Trevor, I have to ask you something. Can you please select the best of your book - and send me the text? I'm looking for the new books for publishing and - who knows, maybe your one will be just what I need).
Or, maybe, we can do it another way. Maybe you can send me short main ideas of all the books?
Best regards, Dmitry.
Thanks Dmitry - let's have an e mail exchange - happy to help :-)
"There is only one boss. The customer. And he can fire everybody in the company from the chairman on down, simply by spending his money somewhere else."
So said Sam Walton, founder of Wal-Mart.
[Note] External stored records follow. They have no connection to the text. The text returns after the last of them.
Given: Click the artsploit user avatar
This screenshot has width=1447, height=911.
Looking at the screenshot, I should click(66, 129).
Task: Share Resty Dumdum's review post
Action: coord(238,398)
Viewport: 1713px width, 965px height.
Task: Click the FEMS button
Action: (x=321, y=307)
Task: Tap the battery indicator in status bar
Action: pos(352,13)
I think that sums it up pretty well Trevor.
No argument from me on that one David.
As I read through these succinct statements of corporate devolution, I could almost "feel" the inevitability of creeping doom!
I do believe your description rings true - and could just as easily be applied to any enterprise (perhaps with only a few slight changes in terminology) - including political movements and governments!
Thanks Dick – hope you are well – we are still praying Lucy your grand daughter – how are things?
I think this framework can be applied to many scenarios in business and in life
Well, yes, but: unless you've got a great product or service to offer, you won't get anywhere. The other side of this problem is what happens when you build a business on the personality of the founder(s) and then either they move on or the business gets much larger.
Also, we're all rather emphasising the value of repeat business. There's plenty of businesses built on one-off sales and they maybe need a different model.